PhD candidate Elizabeth Perry. | Newsreel
PhD candidate Elizabeth Perry led the development of Silverer. | Photo: Supplied by AFP

Australian police are using “digital poison” in an attempt to thwart cyber criminals.

In a collaboration with Monash University, the Australian Federal Police (AFP) have set up an AI for Law Enforcement and Community Safety (AiLECS) Lab, which is developing a new disruption tool.

AFP Commander Rob Nelson said among its broad applications, was the ability to slow down and stop criminals producing AI-generated child abuse material, extremist technology propaganda, and deepfake images and videos.

Commander Nelson said the process, known as “data poisoning”, involved the subtle alteration of data to make it significantly more difficult to produce, manipulate and misuse images or videos using AI programs.

He said AI and machine learning tools (MLs) required significant amounts of online data to produce AI-generated content, so by poisoning this data, AI models then created inaccurate, skewed or corrupted results.
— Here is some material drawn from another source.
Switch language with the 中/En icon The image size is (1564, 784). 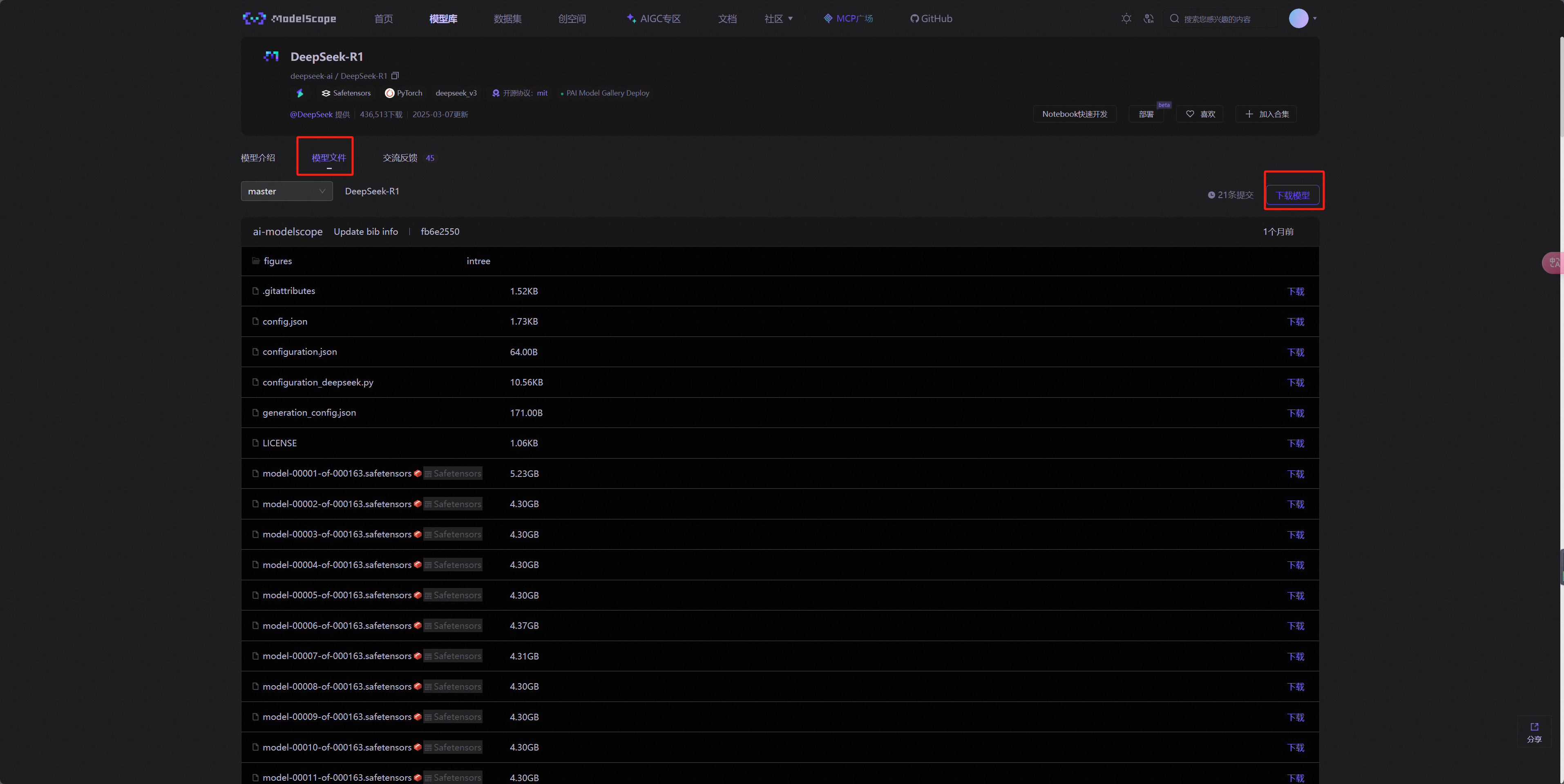1148,19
“This also makes it easier to spot a doctored image or video created by criminals.”

PhD candidate Elizabeth Perry led the development of the AI-disrupter, called ‘Silverer’, over 12 months at the AiLECS Lab.

Ms Perry said the name was a nod to the silver used to make mirrors and who, similarly, the tool would be used to create reflections of an original image.
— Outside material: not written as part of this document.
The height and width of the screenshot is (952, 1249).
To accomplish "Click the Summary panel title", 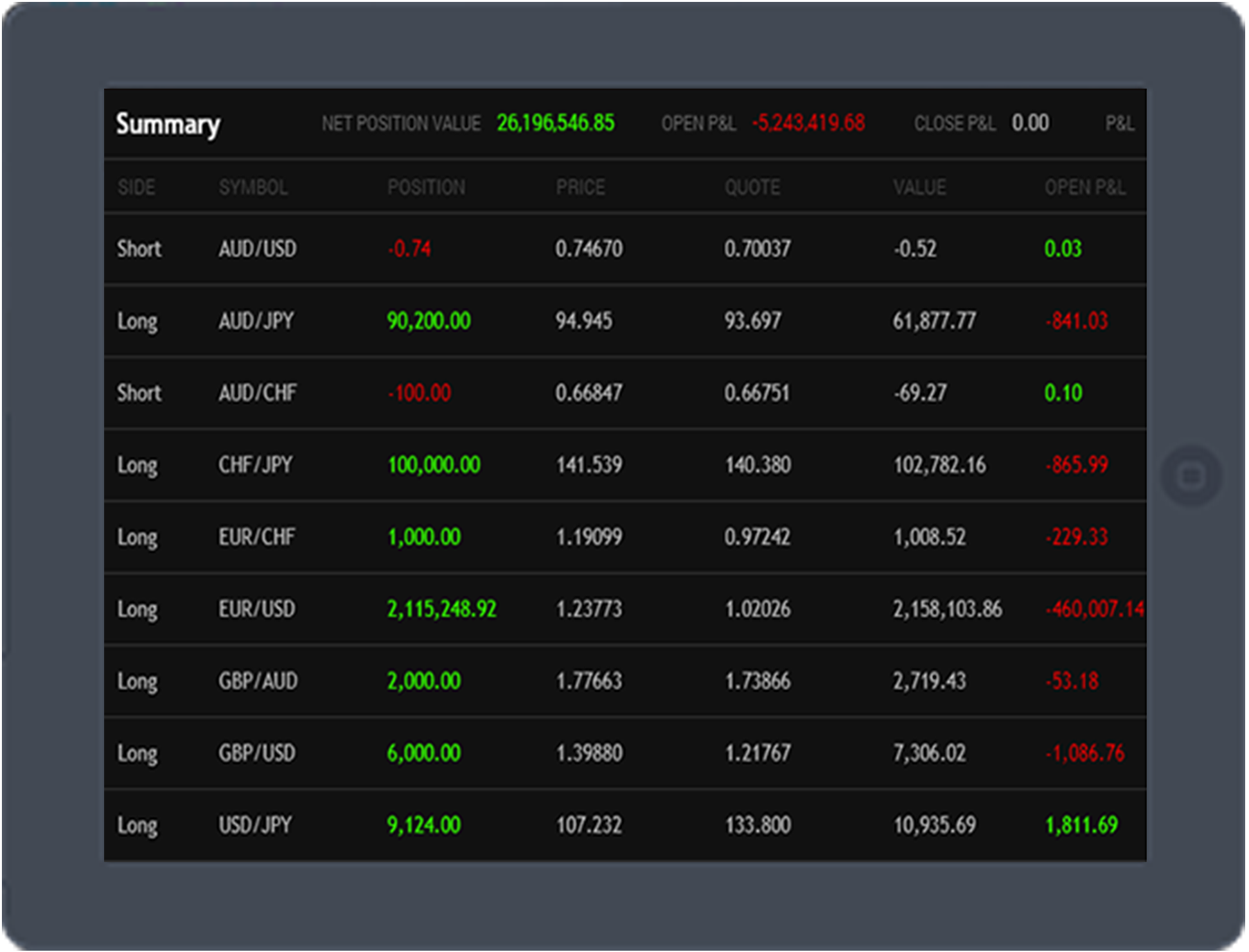I will point(168,124).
“In this case, it’s like slipping silver behind the glass, so when someone tries to look through it, they just end up with a completely useless reflection,” she said.

“Before a person uploads images on social media or the internet, they can modify them using Silverer. This will alter the pixels to trick AI models and the resulting generations will be very low-quality, covered in blurry patterns, or completely unrecognisable.

“Offenders making deepfakes often try to use a victim’s data to fine-tune an AI of their own; Silverer modifies the image by adding a subtle pattern to the image which tricks the AI into learning to reproduce the pattern, rather than generate images of the victim.”

Commander Nelson said data-poisoning technologies were still in their infancy, and being tested, but showed promising early results in terms of law-enforcement capability.

“Where we see strong applications is in the misuse of AI technology for malicious purposes,” he said.

“For example, if a criminal attempts to generate AI-based imagery using the poisoned data, the output image will be distorted or completely different from the original. By poisoning the data, we are actually protecting it from being generated into malicious content.”